Laura Soucek shares this opinion, but adds the fact that there are increasingly more cases of resistance to current treatments and without an alternative solution. That is why in Peptomyc, a spin-off from the Vall d'Hebron Oncology Institute and ICREA, of which she is a cofounder and CEO, is working on creating new therapies that attack the tumour cells.
“Peptomyc is the result of 20 years of research. As a student I saw that the solutions we have now are too aggressive and toxic and that it would be necessary to find another way that was more efficient and without side effects,” she points out. Their proposal is a therapeutic option that attacks the Myc protein with a peptide inhibitor called Omomyc, deactivating only the cancerous cells and leaving the door open to thinking about “some day eradicating the illness.”
So far, the tests on mice have produced good results and they are hoping to do the first trials with patients in 2019. The positive direction of the project allowed them a year ago to close a funding round of 1 million euros of private capital and obtain 2 million euros of public funds. “However, this year we have reached a new level with a series A round that has given us 4.2 million euros to begin industrial production and move towards clinical trials,” says Soucek.
Soucek: “The research in Catalonia and Barcelona is among the best in the world and there are resources almost impossible to find in other places”

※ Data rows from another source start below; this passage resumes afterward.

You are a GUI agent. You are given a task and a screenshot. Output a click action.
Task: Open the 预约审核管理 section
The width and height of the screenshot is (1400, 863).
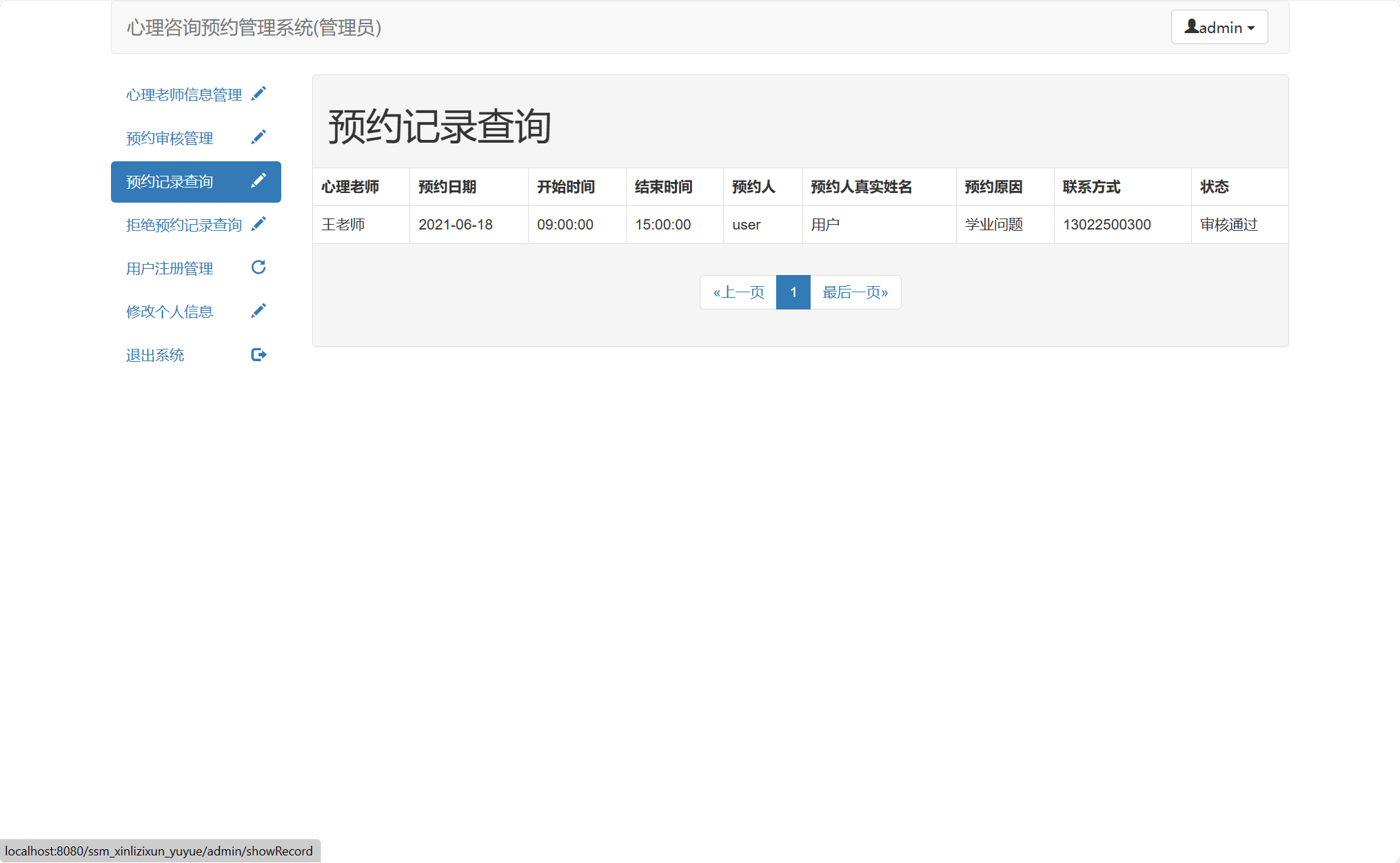click(x=169, y=138)
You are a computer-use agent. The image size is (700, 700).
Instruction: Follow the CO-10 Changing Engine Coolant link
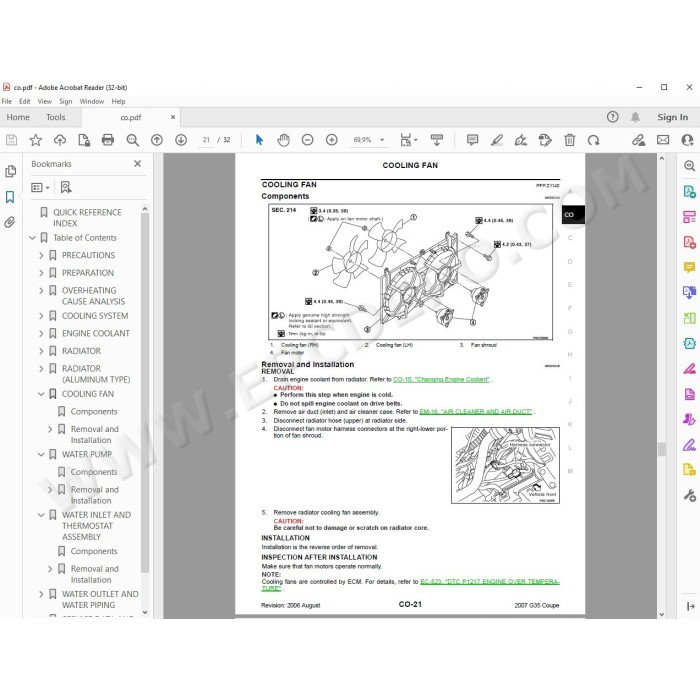point(441,379)
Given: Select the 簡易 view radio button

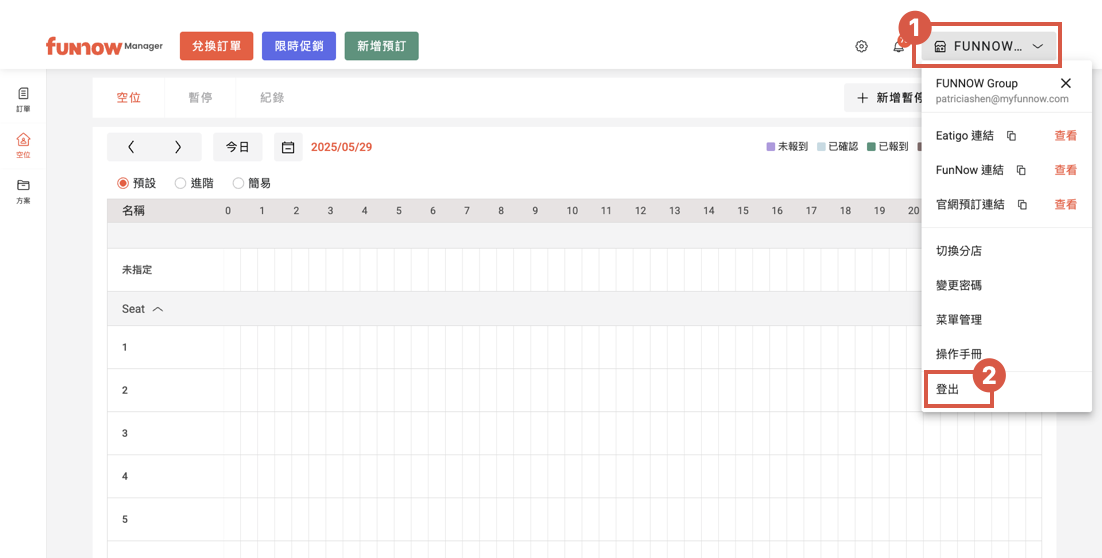Looking at the screenshot, I should point(238,183).
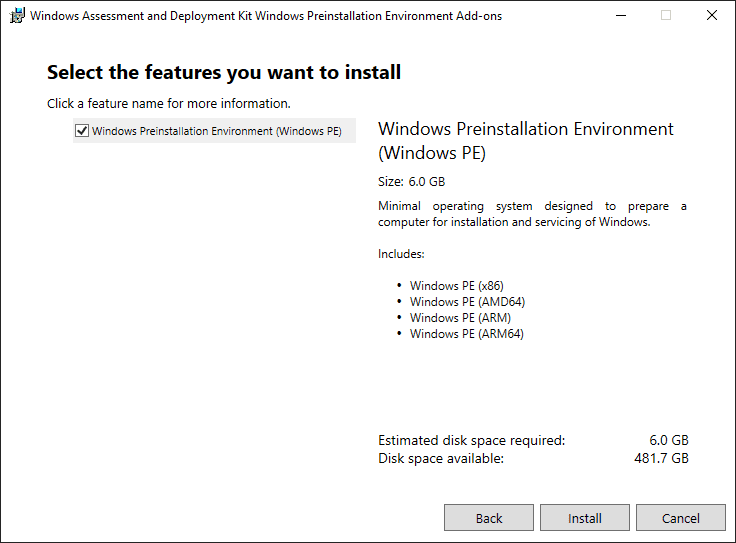The width and height of the screenshot is (736, 543).
Task: Go to the previous page with Back
Action: click(x=489, y=518)
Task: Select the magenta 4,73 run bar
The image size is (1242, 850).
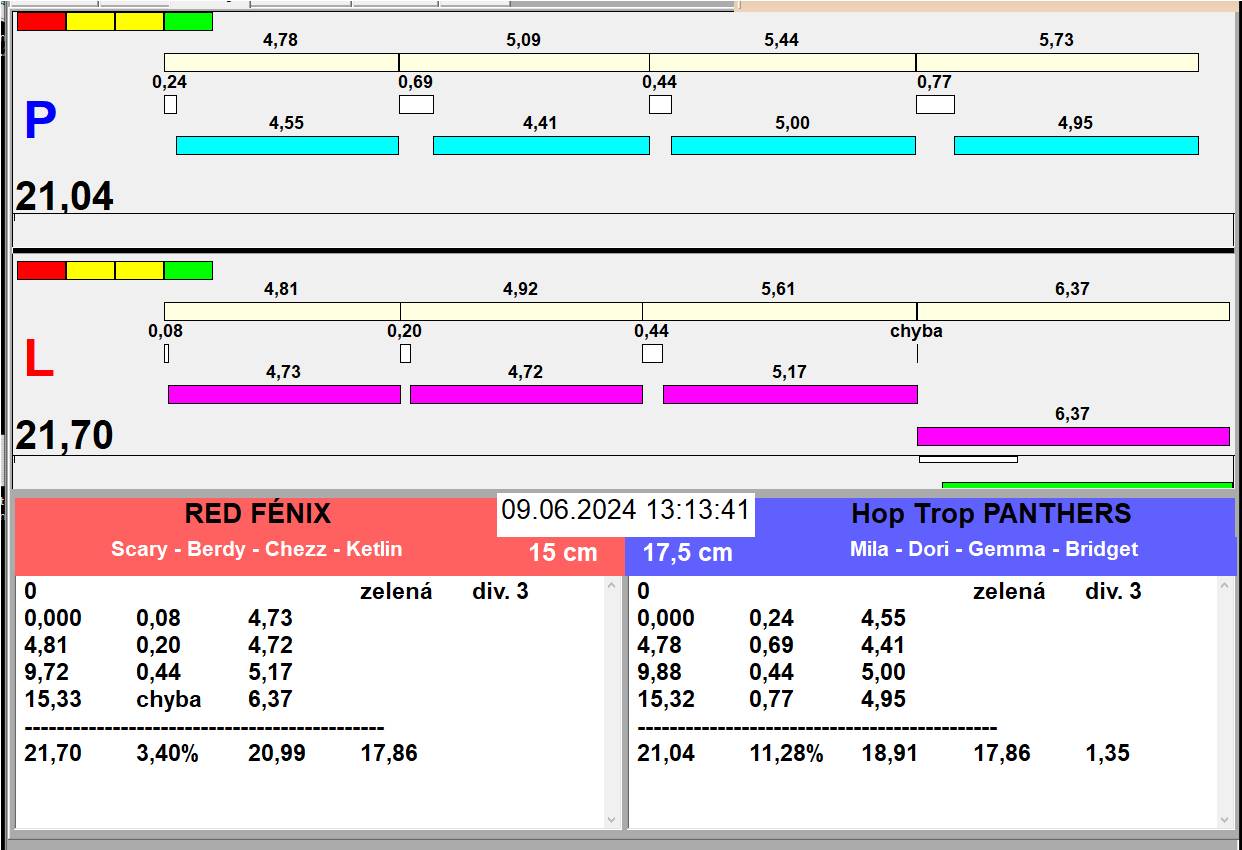Action: 283,394
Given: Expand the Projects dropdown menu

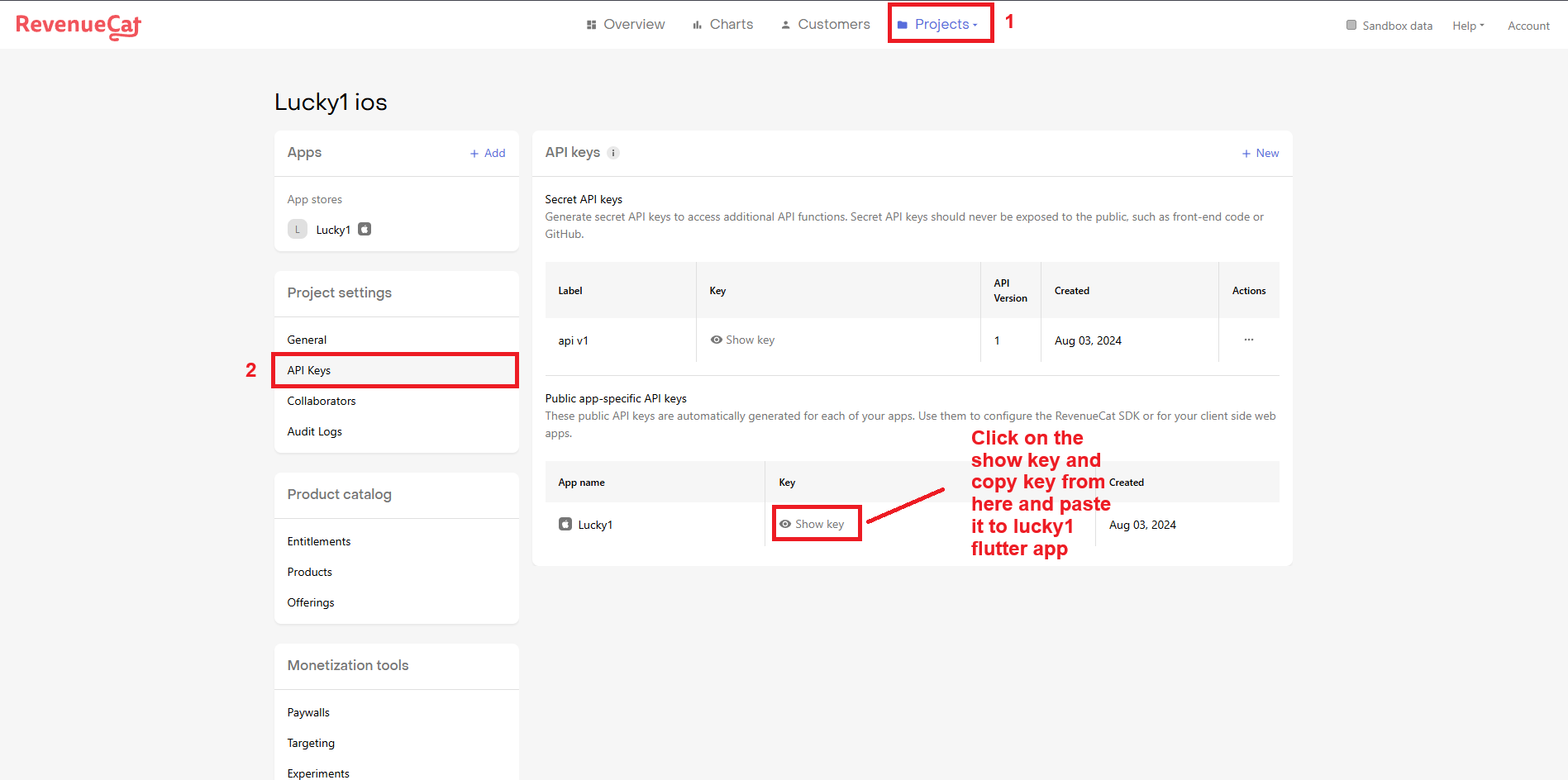Looking at the screenshot, I should tap(939, 24).
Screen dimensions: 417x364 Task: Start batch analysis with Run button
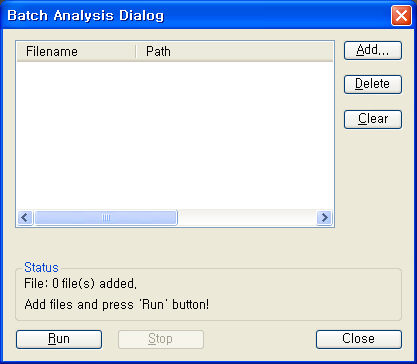pos(59,339)
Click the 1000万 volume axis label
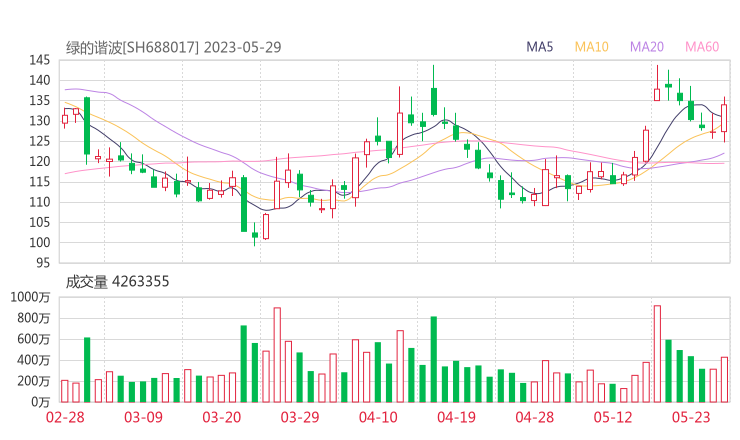 point(33,297)
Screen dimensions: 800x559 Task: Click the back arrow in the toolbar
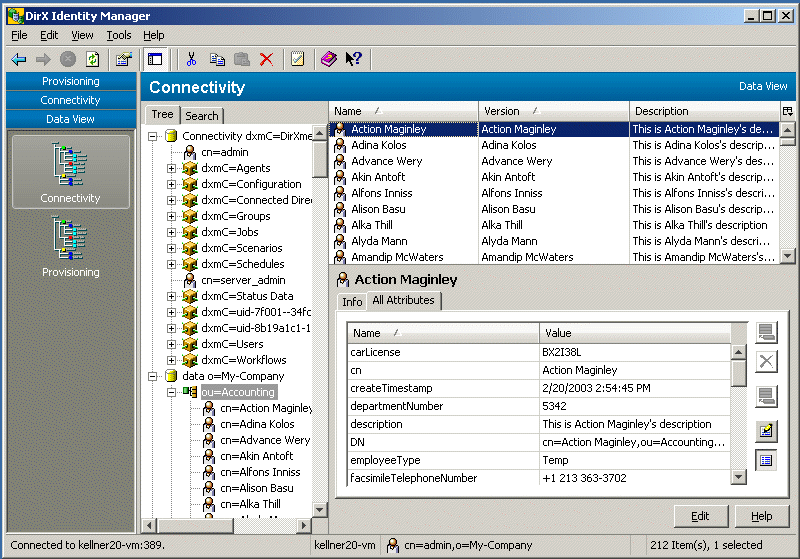point(19,59)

Italian by birth, the researcher has been around most of Europe looking for the best place to develop her research. And it seems that Barcelona and Vall d’Hebron hospital are her definitive choice: “The research in Catalonia and Barcelona is among the best in the world and there are resources almost impossible to find in other places.” It is medical and scientific quality that calls for “more funding and support” to avoid a fall in the “high level” achieved.